La pobreza no se cuenta, se vive.
Jep Gambardella (Toni Servillo) es un escritor frustrado que cumple los 65 empinando el codo, un seductor que empieza a sentirse viejo, un periodista vulgar, que asiste a performances huecas, desnudas y sangrientas, y que gota a gota, colman el vaso de su paciencia, afilan sus colmillos y lo emborrachan de una ingeniosa apatía, una elegante decepción. Un miserable Peter Pan que llora lágrimas con sabor a gin-tonic y que no conoce las mañanas. El desencanto de un cínico que viste como el Gran Gatsby. Estoy seguro de que el imaginativo Paolo Sorrentino ha visto alguna vez la película-documental que Jaime Chávarri “robó” a la familia Panero.
Porque aquí también hay poesía. Y excesos. Jep organiza fiestas chic en la terraza de su apartamento, un espejismo con vistas al Coliseo, por el que desfilan personajes poderosos de atractivo menguante, frívolos, pedantes y vacíos. El aparato humano es el título de su famosa y única novela, con la que consiguió un premio literario y una reputación. Laurel marchito. Como la ciudad que ama. Todo y todos se convierten en polvo a su alrededor. El tipo es un sinvergüenza en ruinas, muy irónico, casi un personaje de Woody Allen. En una de sus conversaciones, tiene una réplica genial citando a Flaubert, que me encantó. Para no perdérsela. Sin embargo, todo este tinglado es más un homenaje a Fellini, como han dicho casi todos los críticos, los opinantes que no se cansan, ni se cansarán en el futuro, de hacer la genuflexión a los creadores de La grande bellezza. Probablemente, con razón; y razones.
Un paseo en la noche interrumpido por los fuegos artificiales. Estamos ante una película tan rara como hermosa, fascinante, arrolladora, melancólica, perfecta en su imperfección, de estructura caótica, irregular y esperpéntica, detallista, que podría desorientar y abrumar al espectador casual. Como en esa escena en la que una tropa de flamencos descansan en la terraza de Jep antes de continuar su vuelo migratorio… Y de pronto, “la madre Teresa” sopla, y reanudan el viaje, agitan sus alas hacia el amanecer. ¿Magia? ¿Surrealismo? Ambos. A continuación, la pluma de los guionistas deja caer una de las claves que probablemente, espolearon este proyecto.

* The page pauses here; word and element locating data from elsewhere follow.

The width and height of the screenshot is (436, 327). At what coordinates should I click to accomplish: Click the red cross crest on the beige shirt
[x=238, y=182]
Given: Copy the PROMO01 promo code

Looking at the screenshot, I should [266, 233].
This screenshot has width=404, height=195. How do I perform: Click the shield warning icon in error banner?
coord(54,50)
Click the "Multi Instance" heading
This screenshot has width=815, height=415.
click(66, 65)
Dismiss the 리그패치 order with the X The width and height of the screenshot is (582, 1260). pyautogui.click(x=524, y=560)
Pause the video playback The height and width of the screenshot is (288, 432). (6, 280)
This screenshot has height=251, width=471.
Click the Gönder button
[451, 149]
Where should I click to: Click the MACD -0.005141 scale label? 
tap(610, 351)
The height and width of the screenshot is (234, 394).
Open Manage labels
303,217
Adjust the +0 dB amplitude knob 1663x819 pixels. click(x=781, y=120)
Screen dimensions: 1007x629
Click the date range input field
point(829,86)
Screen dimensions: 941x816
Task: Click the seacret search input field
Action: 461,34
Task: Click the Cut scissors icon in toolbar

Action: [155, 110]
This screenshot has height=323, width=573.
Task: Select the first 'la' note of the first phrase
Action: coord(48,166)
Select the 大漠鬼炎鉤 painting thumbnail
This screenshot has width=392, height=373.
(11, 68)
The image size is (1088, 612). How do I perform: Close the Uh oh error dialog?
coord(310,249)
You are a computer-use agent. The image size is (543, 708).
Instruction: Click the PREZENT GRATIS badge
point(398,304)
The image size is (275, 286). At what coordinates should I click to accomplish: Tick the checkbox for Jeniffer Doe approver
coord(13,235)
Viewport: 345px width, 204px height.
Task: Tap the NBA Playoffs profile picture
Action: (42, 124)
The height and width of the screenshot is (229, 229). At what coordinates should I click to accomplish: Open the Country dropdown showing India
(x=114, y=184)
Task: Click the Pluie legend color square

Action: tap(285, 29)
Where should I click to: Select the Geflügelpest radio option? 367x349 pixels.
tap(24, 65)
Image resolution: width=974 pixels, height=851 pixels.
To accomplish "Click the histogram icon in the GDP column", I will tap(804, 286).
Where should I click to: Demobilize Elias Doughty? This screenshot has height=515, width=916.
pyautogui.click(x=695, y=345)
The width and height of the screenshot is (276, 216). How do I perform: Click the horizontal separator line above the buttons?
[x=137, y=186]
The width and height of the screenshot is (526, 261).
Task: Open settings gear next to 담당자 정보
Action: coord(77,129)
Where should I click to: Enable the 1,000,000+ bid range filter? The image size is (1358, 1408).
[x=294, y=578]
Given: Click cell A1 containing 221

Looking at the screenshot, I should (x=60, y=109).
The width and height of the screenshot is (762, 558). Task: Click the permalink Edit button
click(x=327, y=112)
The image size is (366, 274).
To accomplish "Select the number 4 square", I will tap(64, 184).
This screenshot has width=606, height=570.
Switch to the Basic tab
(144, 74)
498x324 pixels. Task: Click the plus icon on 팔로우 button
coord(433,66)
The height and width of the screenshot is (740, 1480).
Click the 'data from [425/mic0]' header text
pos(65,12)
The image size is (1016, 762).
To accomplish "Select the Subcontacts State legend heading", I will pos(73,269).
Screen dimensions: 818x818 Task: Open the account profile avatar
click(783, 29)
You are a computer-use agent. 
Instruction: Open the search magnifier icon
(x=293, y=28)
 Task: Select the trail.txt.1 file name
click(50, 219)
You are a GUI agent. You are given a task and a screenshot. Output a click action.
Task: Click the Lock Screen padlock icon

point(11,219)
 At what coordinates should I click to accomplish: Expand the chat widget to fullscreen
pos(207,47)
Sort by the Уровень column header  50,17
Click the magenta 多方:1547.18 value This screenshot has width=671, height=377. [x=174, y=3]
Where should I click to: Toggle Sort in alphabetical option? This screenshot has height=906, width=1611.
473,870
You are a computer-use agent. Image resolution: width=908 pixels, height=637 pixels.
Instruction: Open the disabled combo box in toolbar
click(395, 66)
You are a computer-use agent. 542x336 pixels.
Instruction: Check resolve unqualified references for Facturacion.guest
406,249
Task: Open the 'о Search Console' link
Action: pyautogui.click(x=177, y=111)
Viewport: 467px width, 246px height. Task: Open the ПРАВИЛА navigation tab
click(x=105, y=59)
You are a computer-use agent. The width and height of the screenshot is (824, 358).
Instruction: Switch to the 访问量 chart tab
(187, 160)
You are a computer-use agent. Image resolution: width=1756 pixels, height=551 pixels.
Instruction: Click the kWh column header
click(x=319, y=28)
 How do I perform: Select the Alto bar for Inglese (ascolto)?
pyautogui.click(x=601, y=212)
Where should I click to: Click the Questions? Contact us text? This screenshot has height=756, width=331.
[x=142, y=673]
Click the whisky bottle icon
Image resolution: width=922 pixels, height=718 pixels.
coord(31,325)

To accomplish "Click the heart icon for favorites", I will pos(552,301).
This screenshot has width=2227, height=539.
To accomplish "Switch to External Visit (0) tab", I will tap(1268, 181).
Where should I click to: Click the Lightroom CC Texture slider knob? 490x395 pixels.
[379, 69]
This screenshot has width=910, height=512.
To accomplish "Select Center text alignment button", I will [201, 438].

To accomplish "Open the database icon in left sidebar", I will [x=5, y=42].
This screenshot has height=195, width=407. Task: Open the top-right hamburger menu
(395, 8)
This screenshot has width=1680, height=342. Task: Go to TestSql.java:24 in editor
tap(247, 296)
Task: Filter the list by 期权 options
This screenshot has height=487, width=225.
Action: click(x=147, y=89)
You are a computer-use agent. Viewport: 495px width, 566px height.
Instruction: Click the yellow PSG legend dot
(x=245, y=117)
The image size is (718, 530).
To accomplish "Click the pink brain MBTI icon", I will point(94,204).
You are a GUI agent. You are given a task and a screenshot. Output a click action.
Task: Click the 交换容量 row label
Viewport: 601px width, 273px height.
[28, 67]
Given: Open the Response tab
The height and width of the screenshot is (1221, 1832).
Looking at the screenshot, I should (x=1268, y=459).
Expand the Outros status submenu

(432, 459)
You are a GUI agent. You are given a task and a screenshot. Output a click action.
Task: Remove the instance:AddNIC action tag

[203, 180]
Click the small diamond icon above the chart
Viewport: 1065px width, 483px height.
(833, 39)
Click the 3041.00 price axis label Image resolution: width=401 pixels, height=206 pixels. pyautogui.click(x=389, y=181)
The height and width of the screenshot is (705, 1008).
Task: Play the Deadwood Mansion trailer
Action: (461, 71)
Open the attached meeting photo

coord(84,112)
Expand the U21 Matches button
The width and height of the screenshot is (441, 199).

¿Te puedes quedar paralizado esperando crear tu gran obra? ¿Hipnotizado, haciendo cola, deseoso de encontrar y apreciar “la gran belleza”, dando plantón a otras un poco menos agraciadas? ¿Sabes que el riesgo de no estirar el brazo para tocarle las tetas, es quedarse soltero? ¿Hijo de una sola novela? ¿Tú también te quedas embelesado? La profundidad, la sabiduría, no siempre se encuentra en las catacumbas de los autores más encopetados, pequeño saltamontes, también se puede esconder en escenarios enmoquetados o entre unos sillones tapizados en color rosa pálido. Horteras.
Viajar es útil, ejercita la imaginación. Todo lo demás es desilusión y fatiga. Nuestro viaje es enteramente imaginario. Ahí reside su fuerza. Va de la vida a la muerte. Personas, animales, ciudades y cosas, todo es inventado. Es una novela, nada más que una historia ficticia. Lo dice Littre, él no se equivoca nunca. Y además, cualquiera puede hacer otro tanto. Basta cerrar los ojos. Está en la otra parte de la vida.
Viaje al fin de la noche, de Louis-Ferdinand Céline.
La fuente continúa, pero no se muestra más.